TASK TO CARRY OUT
Determine how many lines of the data below contain "computer", then give only that number.

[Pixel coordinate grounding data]
···

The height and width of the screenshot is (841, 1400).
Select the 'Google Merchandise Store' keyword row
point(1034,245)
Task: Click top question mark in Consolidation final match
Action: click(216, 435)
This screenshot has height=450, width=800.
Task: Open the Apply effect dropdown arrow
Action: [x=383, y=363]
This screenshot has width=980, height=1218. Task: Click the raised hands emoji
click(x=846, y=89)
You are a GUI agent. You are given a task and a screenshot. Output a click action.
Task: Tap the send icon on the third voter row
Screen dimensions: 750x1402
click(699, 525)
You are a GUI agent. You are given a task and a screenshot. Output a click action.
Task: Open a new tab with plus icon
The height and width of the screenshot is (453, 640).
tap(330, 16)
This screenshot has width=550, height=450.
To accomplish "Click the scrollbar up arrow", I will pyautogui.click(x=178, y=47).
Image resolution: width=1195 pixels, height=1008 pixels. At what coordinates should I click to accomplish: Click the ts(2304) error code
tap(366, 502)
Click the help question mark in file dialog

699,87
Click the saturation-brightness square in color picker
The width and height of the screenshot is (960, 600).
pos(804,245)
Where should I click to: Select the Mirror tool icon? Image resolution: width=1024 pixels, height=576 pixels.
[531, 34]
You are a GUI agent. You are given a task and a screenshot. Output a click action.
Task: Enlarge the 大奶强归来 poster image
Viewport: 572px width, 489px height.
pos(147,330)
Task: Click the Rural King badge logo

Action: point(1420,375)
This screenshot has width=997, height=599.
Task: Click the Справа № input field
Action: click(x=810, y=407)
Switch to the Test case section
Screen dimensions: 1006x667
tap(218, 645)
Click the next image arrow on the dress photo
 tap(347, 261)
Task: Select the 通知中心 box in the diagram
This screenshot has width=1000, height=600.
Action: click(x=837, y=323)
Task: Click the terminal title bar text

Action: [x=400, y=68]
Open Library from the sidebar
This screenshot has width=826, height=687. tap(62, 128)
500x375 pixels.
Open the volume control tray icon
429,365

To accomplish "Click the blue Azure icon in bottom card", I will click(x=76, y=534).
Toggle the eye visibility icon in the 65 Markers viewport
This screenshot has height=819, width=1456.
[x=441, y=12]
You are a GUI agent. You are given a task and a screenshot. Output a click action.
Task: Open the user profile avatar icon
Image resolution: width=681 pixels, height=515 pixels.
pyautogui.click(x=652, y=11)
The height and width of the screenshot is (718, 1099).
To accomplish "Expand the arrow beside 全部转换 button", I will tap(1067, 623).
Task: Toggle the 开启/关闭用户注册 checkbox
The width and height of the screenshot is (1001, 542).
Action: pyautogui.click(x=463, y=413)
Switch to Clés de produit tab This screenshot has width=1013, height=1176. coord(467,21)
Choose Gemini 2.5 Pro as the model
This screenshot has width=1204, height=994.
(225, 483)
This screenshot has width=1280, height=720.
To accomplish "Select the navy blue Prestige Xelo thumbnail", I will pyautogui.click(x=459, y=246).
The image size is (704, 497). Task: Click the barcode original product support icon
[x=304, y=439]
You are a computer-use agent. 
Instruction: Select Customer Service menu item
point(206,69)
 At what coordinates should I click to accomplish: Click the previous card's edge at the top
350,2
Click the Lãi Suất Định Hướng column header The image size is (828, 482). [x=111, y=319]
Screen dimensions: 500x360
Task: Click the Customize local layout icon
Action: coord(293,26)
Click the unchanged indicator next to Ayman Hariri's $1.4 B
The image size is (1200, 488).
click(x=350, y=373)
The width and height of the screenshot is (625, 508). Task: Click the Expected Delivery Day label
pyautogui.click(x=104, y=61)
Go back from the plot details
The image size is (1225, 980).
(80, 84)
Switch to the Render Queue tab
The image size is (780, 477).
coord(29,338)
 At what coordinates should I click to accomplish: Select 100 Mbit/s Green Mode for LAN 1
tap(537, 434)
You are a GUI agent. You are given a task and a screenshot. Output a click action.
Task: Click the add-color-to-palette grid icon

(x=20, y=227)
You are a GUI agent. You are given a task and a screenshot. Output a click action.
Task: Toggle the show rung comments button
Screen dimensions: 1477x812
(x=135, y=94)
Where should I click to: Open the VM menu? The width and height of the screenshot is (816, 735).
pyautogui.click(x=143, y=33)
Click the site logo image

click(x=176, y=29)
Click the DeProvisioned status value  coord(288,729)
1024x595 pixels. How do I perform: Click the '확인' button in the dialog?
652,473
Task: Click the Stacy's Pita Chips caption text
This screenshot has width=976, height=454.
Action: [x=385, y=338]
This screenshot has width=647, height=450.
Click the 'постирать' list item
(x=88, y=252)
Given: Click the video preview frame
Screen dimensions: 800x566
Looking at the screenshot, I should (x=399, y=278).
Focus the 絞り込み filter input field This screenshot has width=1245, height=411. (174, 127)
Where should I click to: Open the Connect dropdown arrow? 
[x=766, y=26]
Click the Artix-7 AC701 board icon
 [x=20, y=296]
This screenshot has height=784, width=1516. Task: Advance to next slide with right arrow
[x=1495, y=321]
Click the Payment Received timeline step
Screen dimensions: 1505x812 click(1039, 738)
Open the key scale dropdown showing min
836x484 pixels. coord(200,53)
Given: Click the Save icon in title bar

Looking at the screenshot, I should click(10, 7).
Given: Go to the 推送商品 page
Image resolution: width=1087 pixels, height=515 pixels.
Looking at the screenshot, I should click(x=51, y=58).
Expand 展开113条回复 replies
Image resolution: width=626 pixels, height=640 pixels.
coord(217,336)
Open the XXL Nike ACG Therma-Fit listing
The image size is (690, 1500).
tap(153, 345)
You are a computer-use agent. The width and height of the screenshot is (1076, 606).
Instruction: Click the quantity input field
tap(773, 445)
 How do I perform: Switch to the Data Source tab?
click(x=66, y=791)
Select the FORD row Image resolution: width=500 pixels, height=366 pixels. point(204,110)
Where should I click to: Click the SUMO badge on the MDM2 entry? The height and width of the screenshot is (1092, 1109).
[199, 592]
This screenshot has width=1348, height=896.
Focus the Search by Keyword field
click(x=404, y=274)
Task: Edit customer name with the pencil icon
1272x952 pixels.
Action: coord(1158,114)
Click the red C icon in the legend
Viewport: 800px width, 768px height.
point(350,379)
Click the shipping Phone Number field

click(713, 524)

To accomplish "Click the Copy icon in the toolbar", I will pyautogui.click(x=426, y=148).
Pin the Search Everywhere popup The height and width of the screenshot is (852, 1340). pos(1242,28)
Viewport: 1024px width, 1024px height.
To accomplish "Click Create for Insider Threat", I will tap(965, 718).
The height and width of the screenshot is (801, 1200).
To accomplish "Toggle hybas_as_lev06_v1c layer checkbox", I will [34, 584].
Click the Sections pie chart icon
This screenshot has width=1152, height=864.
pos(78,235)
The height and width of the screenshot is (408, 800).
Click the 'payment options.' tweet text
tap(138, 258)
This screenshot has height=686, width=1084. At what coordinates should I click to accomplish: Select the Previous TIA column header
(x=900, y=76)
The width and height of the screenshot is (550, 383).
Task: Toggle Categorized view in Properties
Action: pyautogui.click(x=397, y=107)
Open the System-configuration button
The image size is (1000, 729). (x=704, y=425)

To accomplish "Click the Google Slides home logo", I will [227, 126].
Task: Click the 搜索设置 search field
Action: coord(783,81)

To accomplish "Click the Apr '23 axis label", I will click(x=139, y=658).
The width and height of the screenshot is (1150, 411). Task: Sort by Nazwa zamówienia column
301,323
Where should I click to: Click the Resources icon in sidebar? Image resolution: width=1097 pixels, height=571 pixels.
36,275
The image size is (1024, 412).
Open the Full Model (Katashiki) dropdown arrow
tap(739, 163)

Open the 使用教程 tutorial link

···

REPLY TO THE EXERCISE
2